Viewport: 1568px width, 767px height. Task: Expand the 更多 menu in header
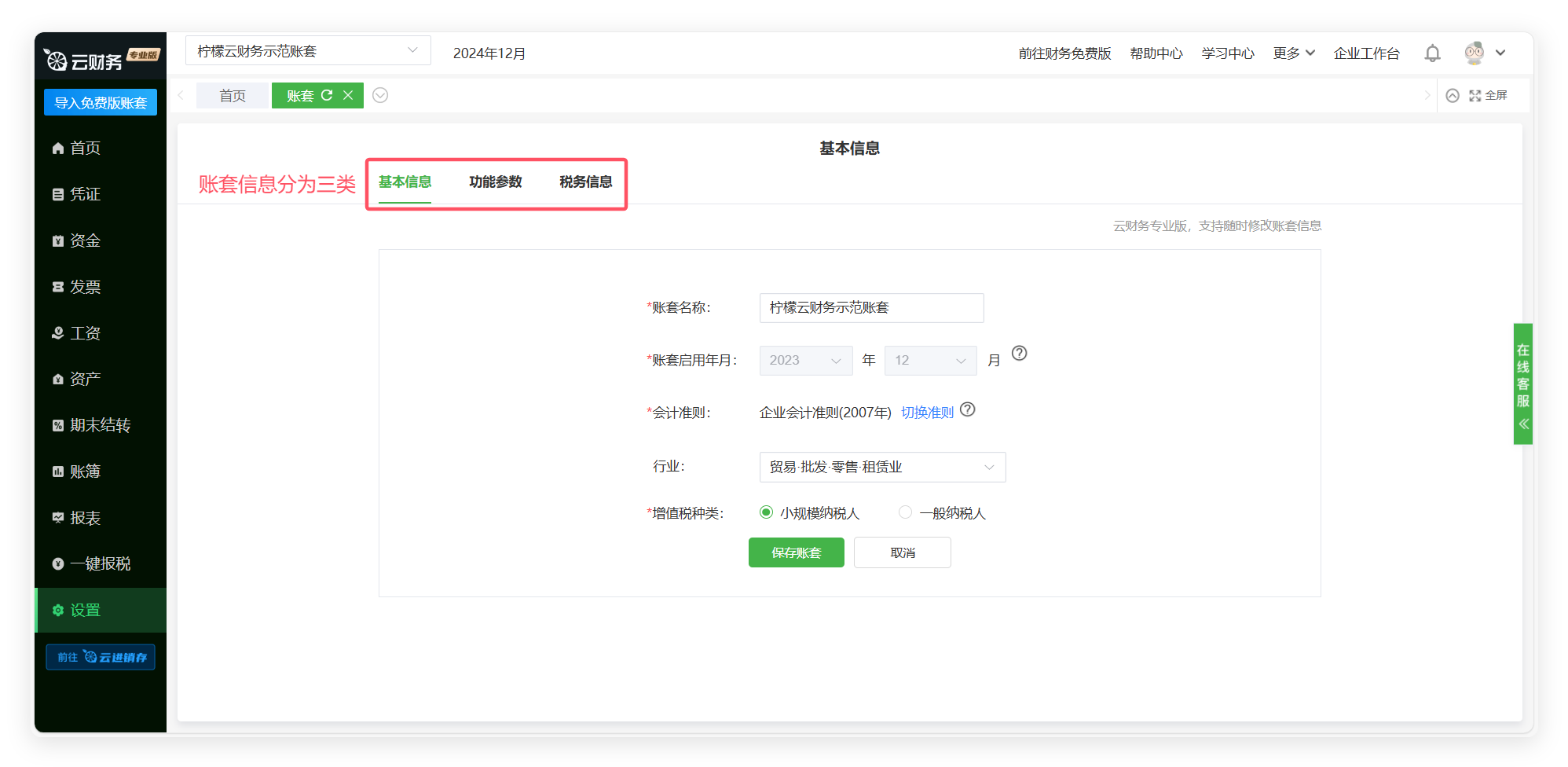click(x=1293, y=53)
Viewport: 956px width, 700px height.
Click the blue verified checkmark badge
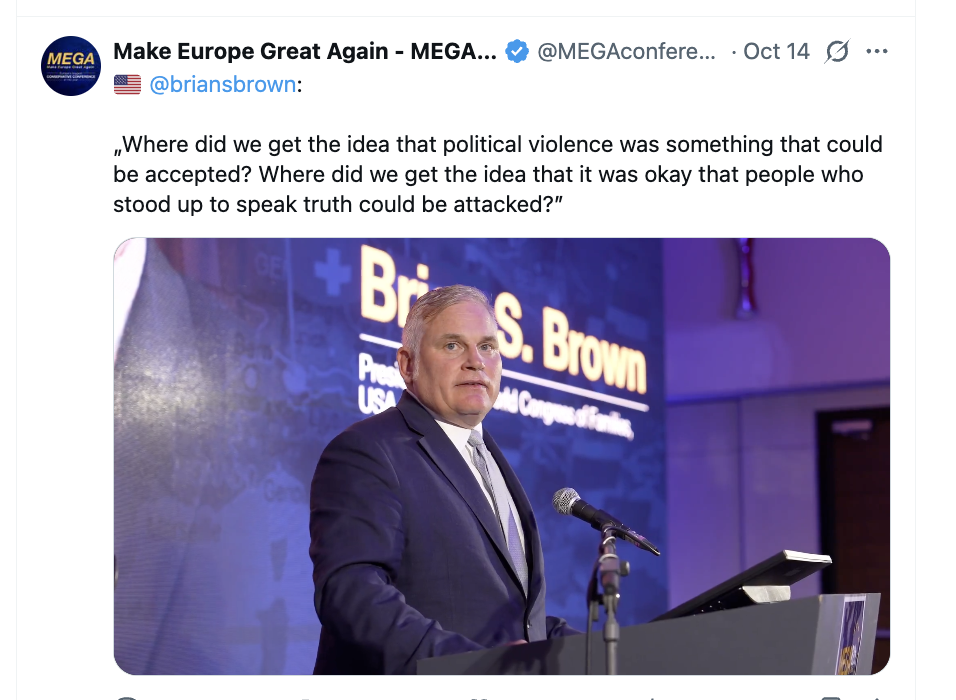[517, 52]
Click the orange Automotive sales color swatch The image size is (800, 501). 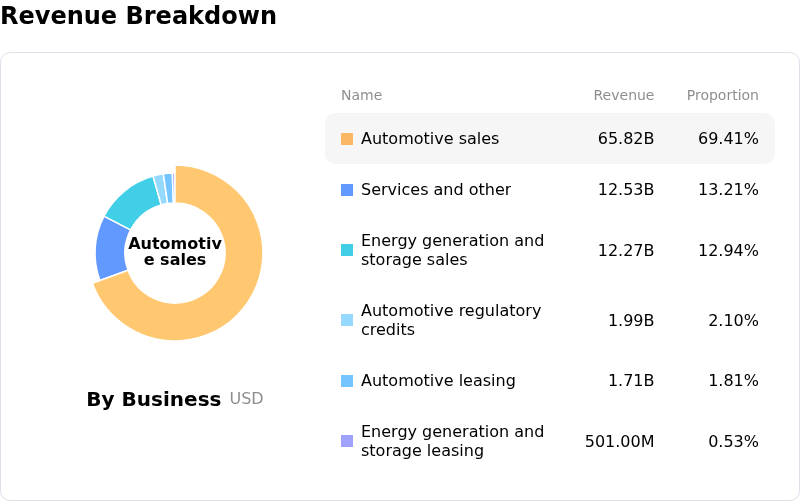coord(347,139)
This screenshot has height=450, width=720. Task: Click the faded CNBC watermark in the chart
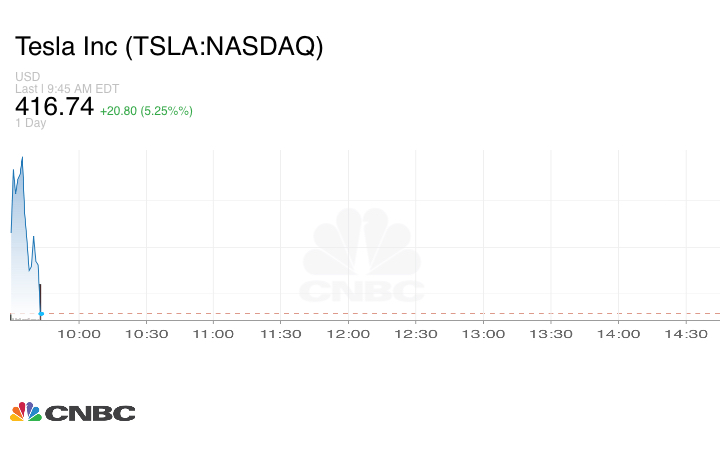pos(362,257)
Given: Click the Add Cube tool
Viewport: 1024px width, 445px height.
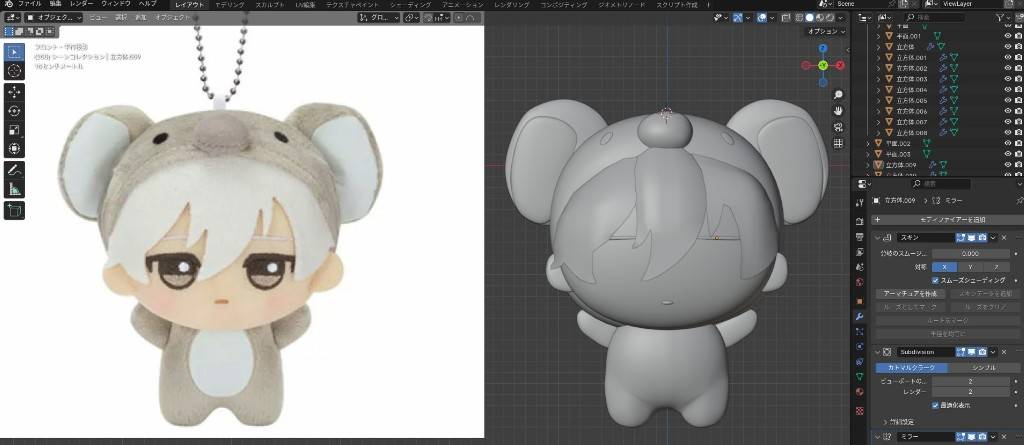Looking at the screenshot, I should (15, 210).
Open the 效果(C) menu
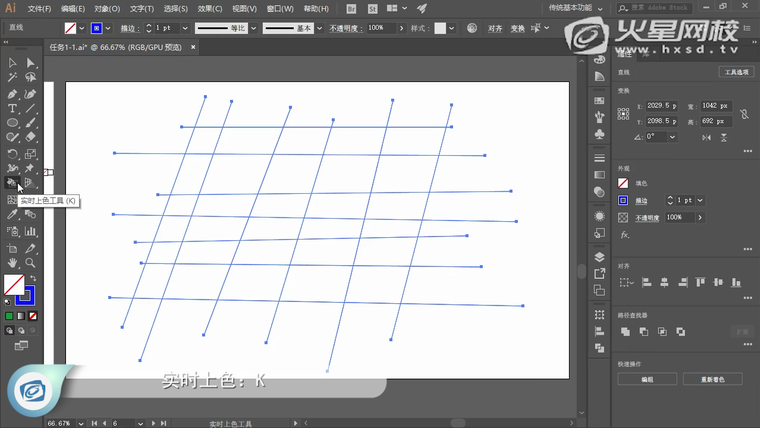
============================================================
Within the entries above, the lines from the one with "Viewport: 1024px width, 445px height." through the final line are to be printed exactly, with the pictures removed.

→ RESULT OF THIS TASK
Viewport: 1024px width, 445px height.
Looking at the screenshot, I should (15, 210).
Open the 效果(C) menu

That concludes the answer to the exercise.